Я как биолог осознал себя пожизненным дозорным, от которого зависит безопасность, сохранность этих и многих, многих других зверей и зверюшек. Ведь я, как человек, стою на самом высоком месте, откуда многое должно быть видно.
В. Задорожный
«Малы, но независимы»
Не так давно на нашей планете было не очень много государств. Политическая карта мира еще до середины 50-х годов изобиловала цветами нескольких колониальных держав, и после названия страны в скобках обычно помещалось имя владельца: Золотой Берег (Брит.), Конго (Бельг.), Конго (Фр.), Ангола (Порт.). Тут речь идет о столь обширных участках земной суши, что они бросались в глаза при первом взгляде на карту. А кроме них, на пространствах океана любой самый крошечный клочок земли был окаймлен длинным названием, в котором сочетались собственное имя и страна-владелец: Новые Гебриды (Брит.— Фр.), о-в Рождества (Брит.). Все это относилось прежде всего к Африке и Океании, островам Карибского моря, в несколько меньшей степени к Азии и совсем немного к Американскому континенту. В Европе, правда, разве что Гибралтар был и остался колонией. С середины 50-х годов газеты чуть ли не ежедневно стали приносить известия об обретении независимости очередной колонией, список суверенных стран стремительно увеличивался, и перед зданием ООН поднимали новые и новые государственные флаги.
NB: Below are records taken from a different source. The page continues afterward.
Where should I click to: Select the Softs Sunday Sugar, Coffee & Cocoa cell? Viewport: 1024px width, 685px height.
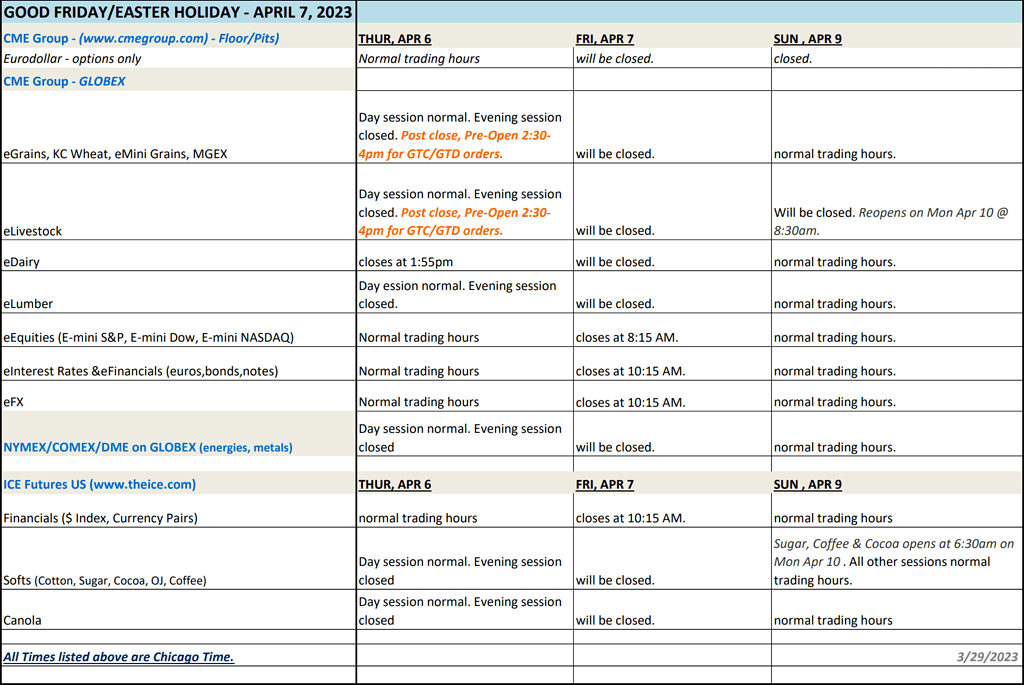(895, 561)
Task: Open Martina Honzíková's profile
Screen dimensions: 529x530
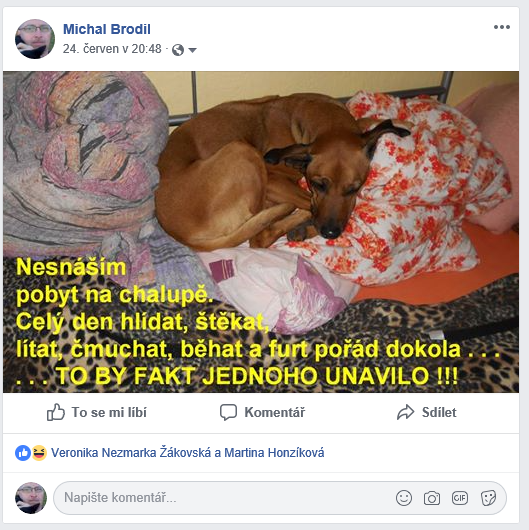Action: [274, 453]
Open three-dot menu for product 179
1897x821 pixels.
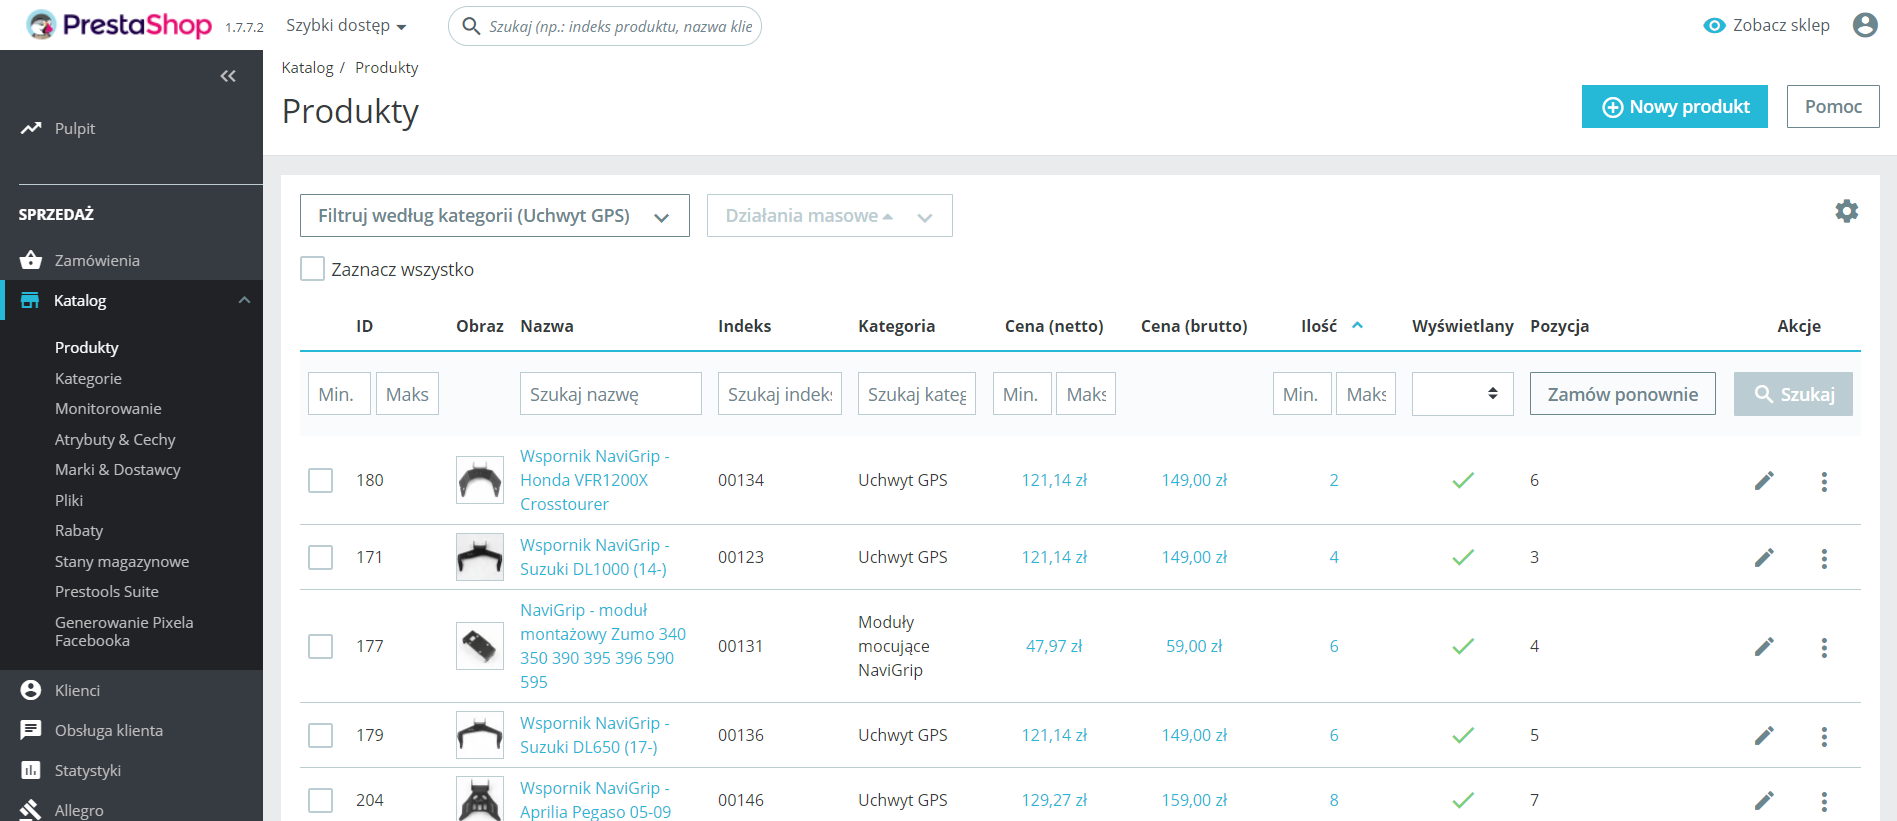pos(1824,736)
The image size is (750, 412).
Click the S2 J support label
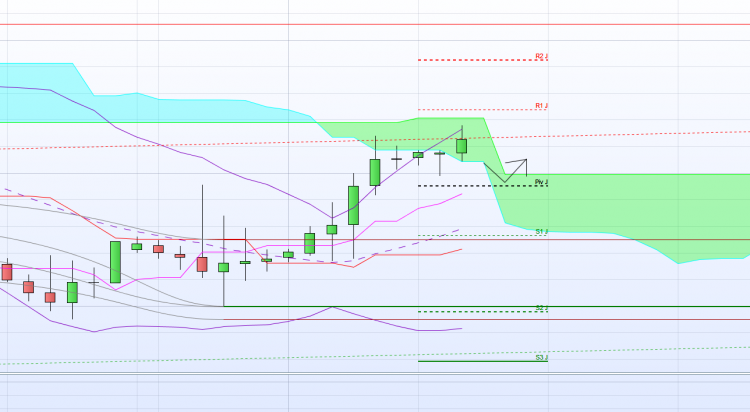[541, 308]
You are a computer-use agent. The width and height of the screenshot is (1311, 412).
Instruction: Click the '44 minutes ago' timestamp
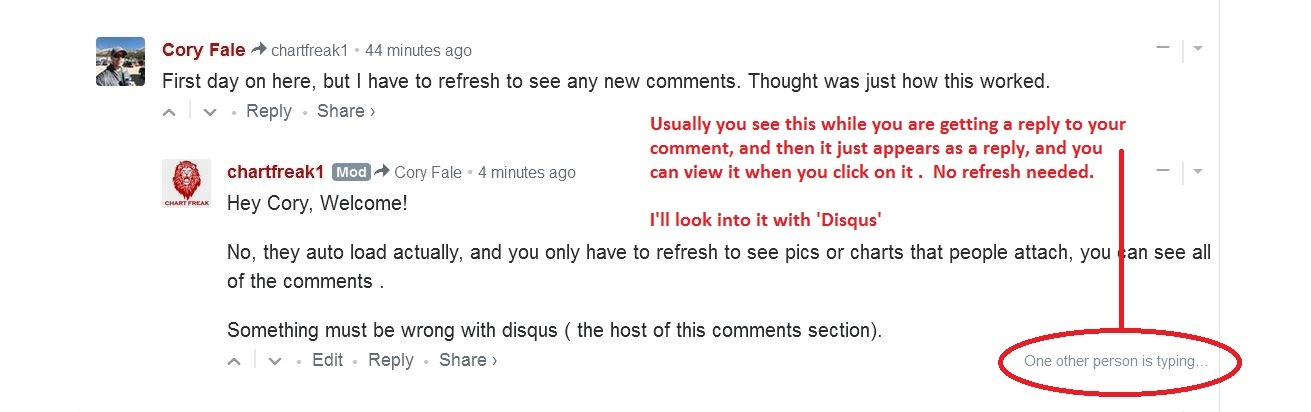(418, 50)
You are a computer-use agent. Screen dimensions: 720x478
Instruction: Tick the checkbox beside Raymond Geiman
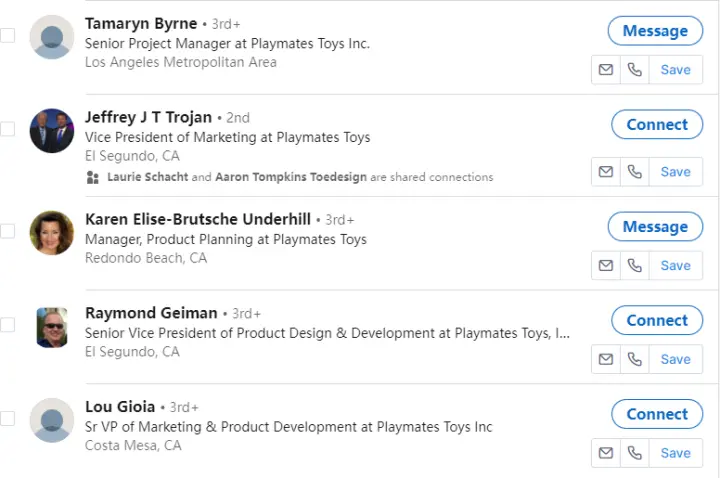point(8,325)
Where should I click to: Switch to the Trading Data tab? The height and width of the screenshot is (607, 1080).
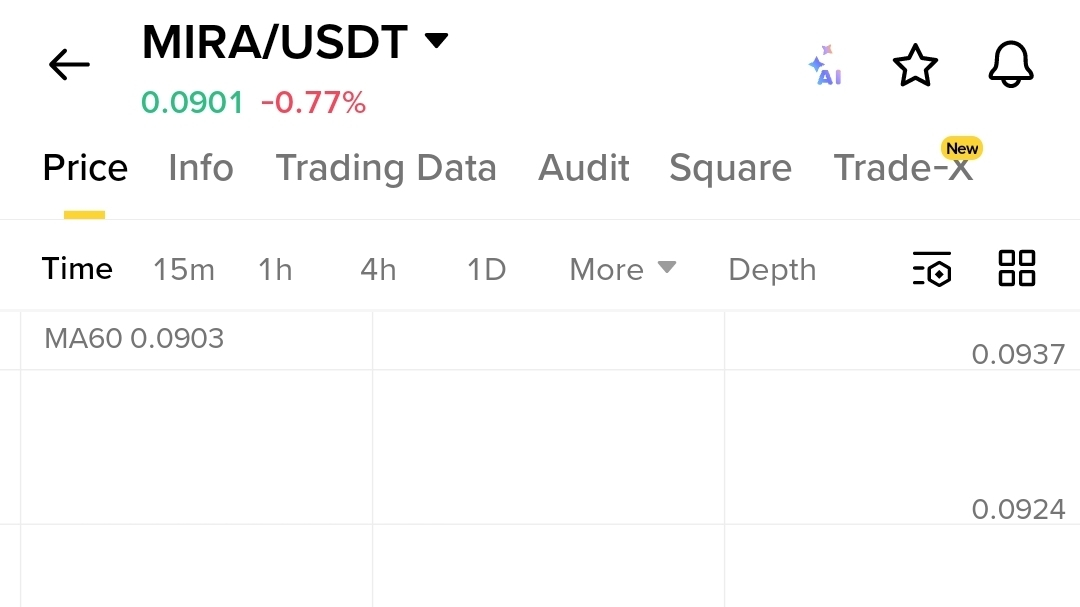tap(386, 168)
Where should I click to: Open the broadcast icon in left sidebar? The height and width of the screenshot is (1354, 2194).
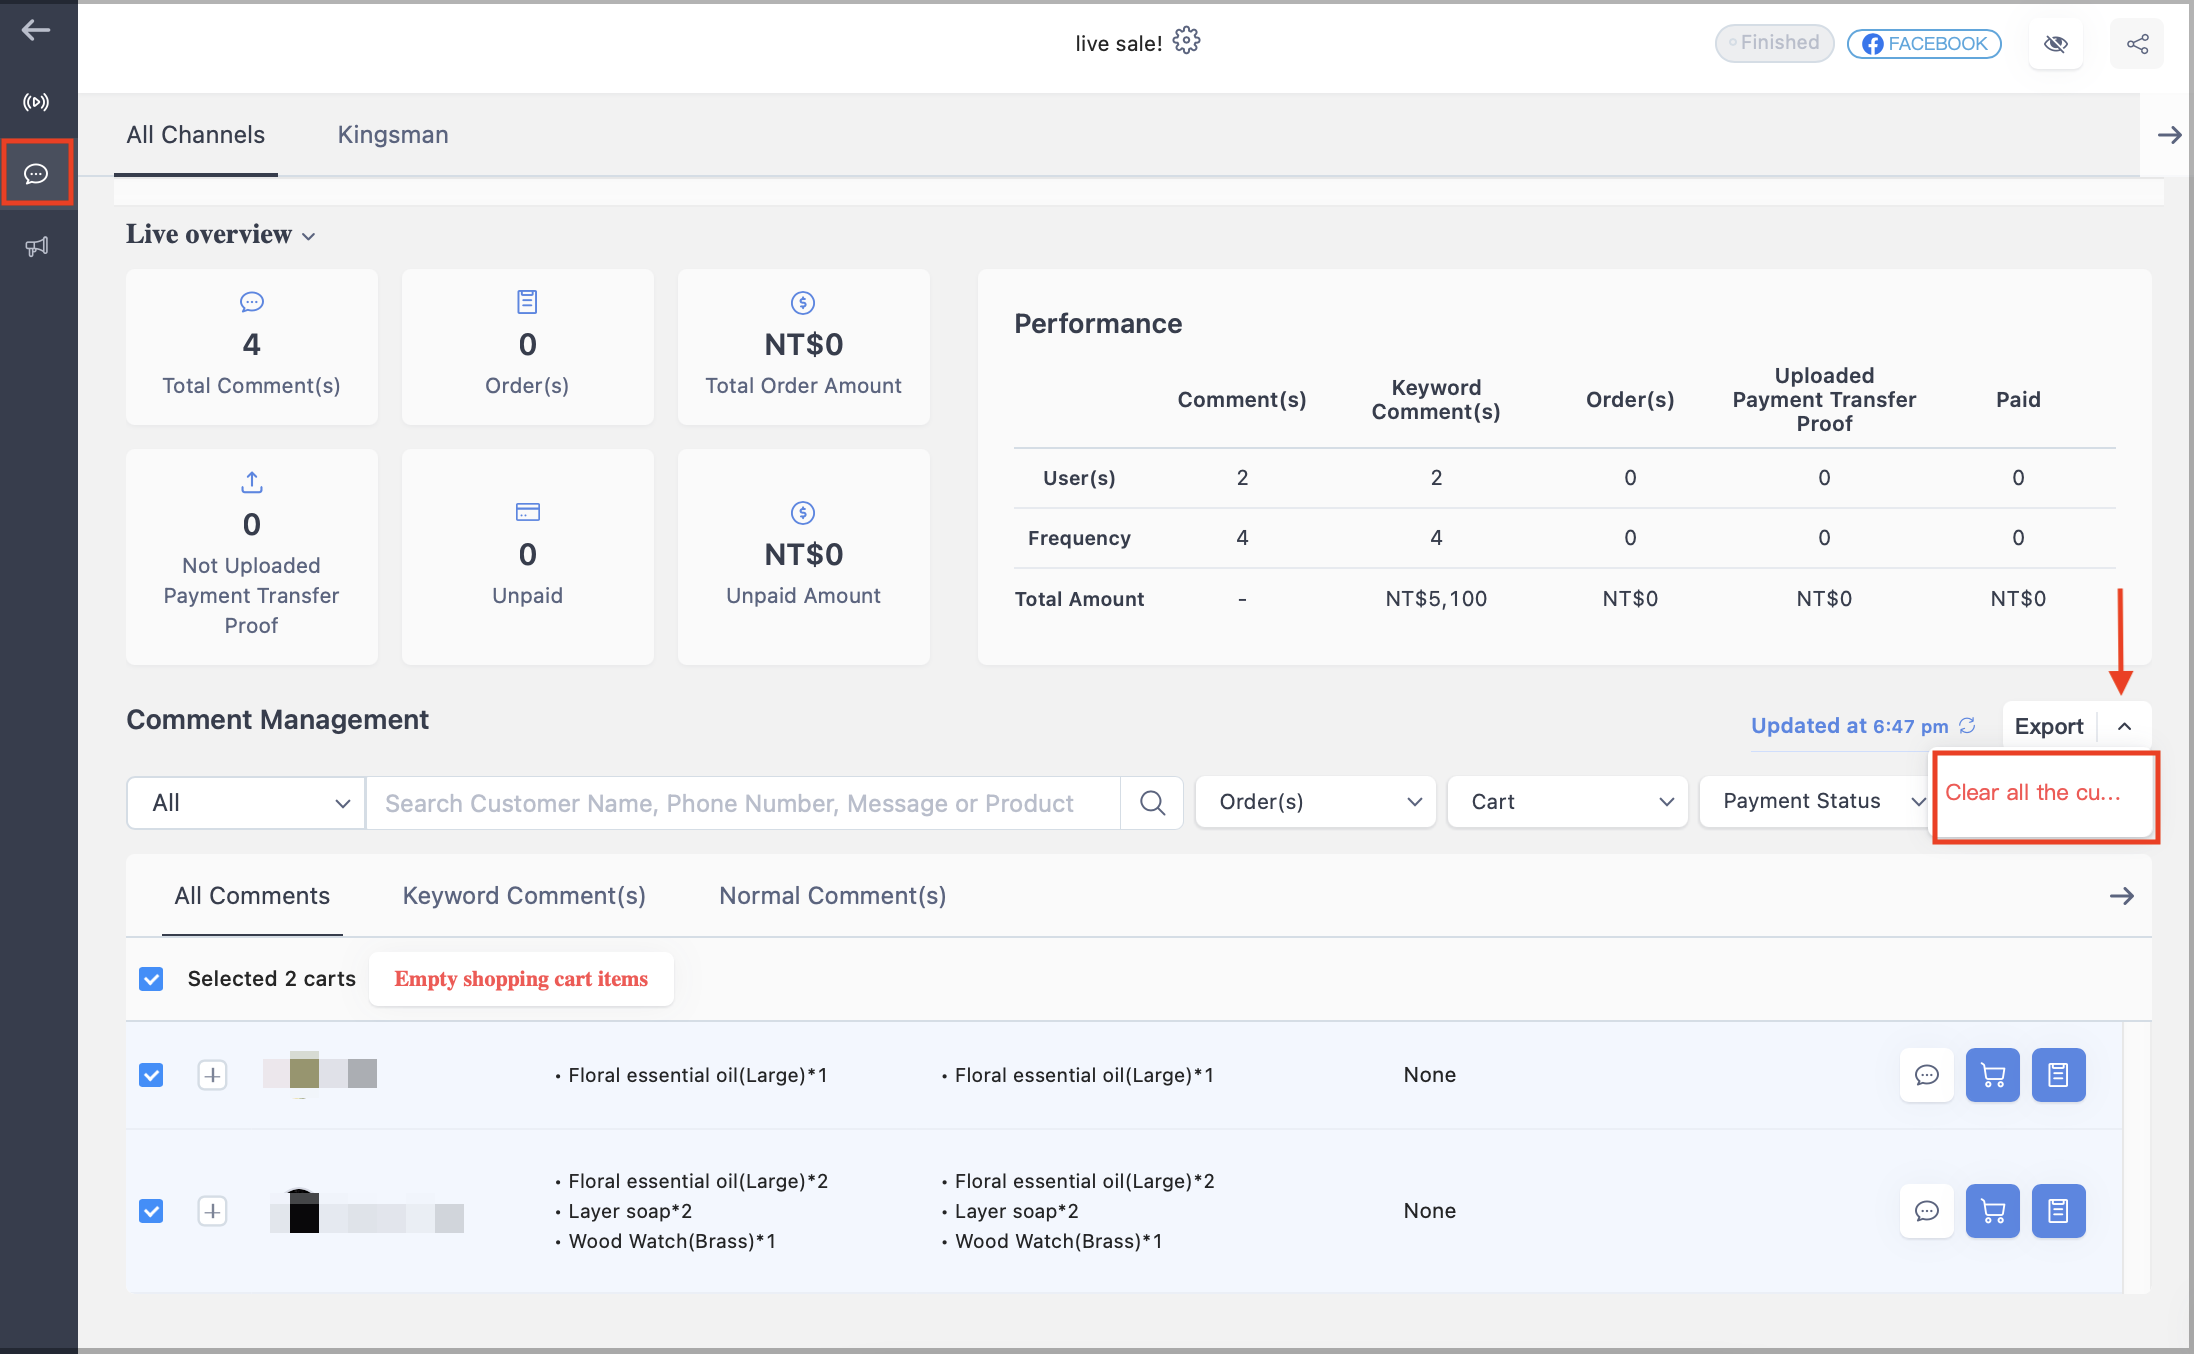(x=36, y=102)
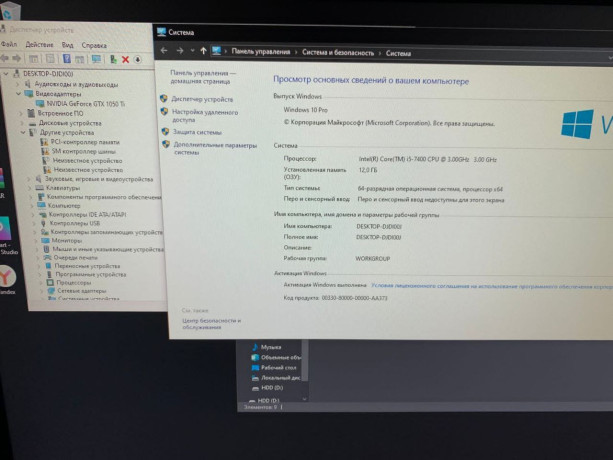Open Диспетчер устройств link in left panel
Viewport: 613px width, 460px height.
click(202, 100)
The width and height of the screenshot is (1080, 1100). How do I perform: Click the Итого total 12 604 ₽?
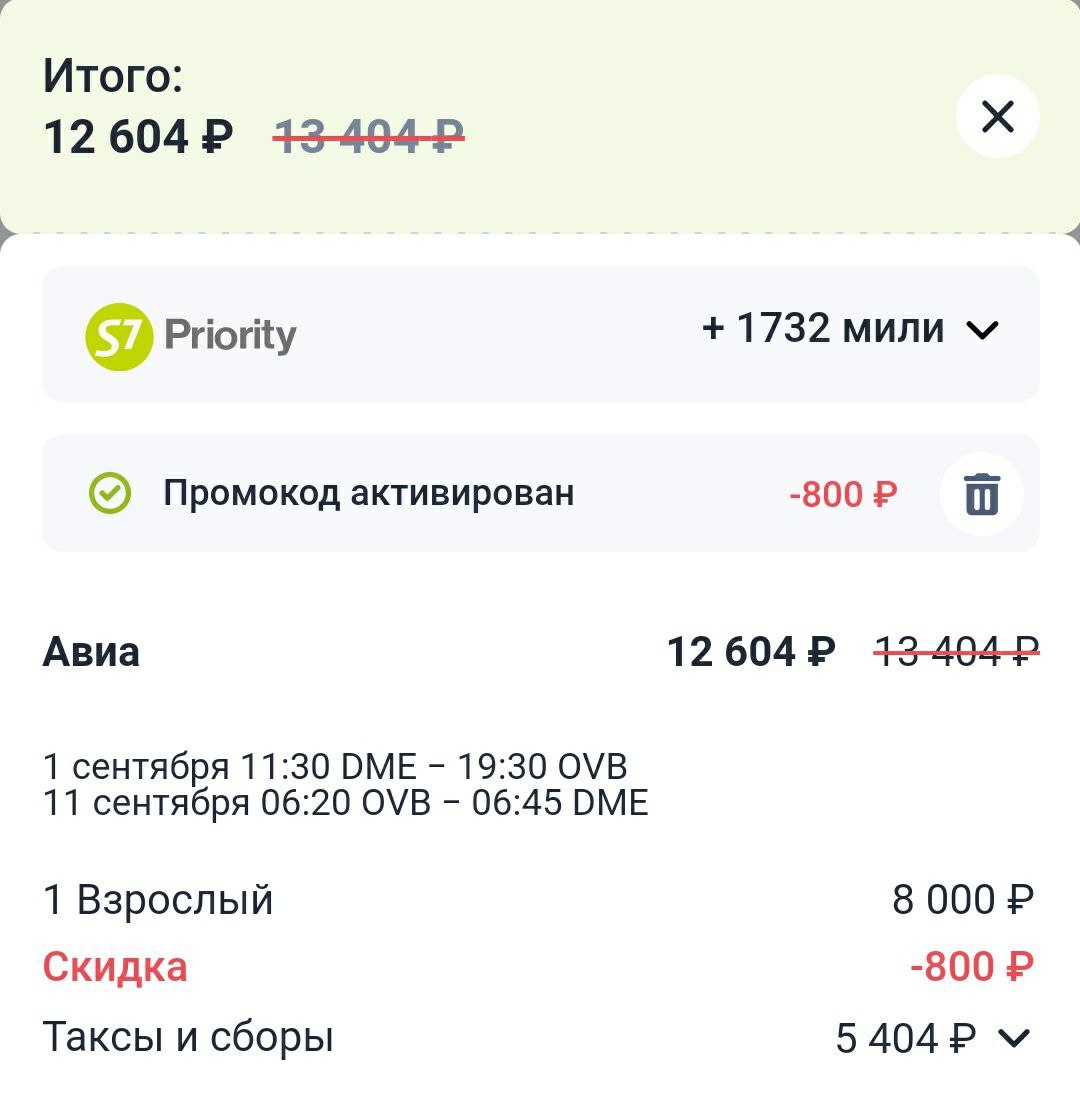click(138, 136)
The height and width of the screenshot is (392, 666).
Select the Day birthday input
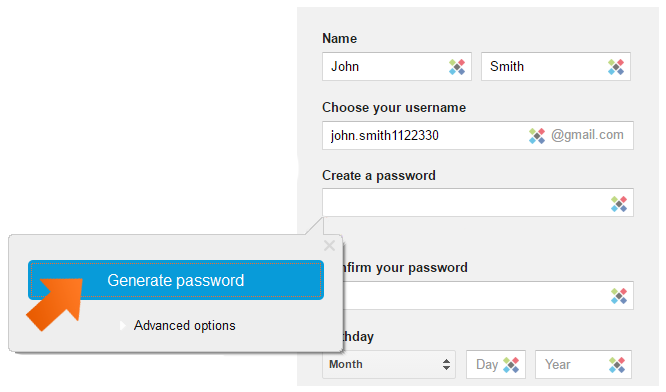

Затем, когда независимость пришла к островным государствам Америки и Океании, список стал расти и того стремительнее. Теперь на нашей планете сосуществуют государства-гиганты, такие, как Советский Союз, Соединенные Штаты Америки, Китай, Индия, и большие страны с многочисленным населением — к примеру, Бразилия, Индонезия, Нигерия. Маленькие страны — Бельгия, например, Нидерланды. Совсем малые: Лихтенштейн или Люксембург. Просто карлики: Монако, Андорра, государство — остров Кирибати...— перечислять можно долго. Но — малые и большие — все они одинаково определяются словом «государство», ибо обладают: 1) особой системой органов и учреждений, осуществляющих функции государственной власти; 2) правом, закрепляющим определенную систему норм, санкционированных государством; 3) определенной территорией, на которую распространяется юрисдикция данного государства. У каждой, даже самой небольшой, страны есть своя история, у населения ее есть свои обычаи, отнюдь не менее интересные, чем у ее соседей-великанов. А, согласитесь, из Сан-Марино, скажем, или из Монако любая другая страна выглядит великаном. Мы открываем нашу рубрику «Соседи великанов», чтобы познакомить читателей с неизвестными большинству из них государствами и народами. Есть крохотные страны, существующие давно, очень давно, и расположены они в Европе: Монако, Андорра, Лихтенштейн. Или Сан-Марино — древнейшая европейская республика.
Площадь — 60,5 кв. км. Население — 20 тысяч человек. Язык — итальянский. Самая старая республика в Европе, основана в IV веке далматинским каменотесом и проповедником Марино.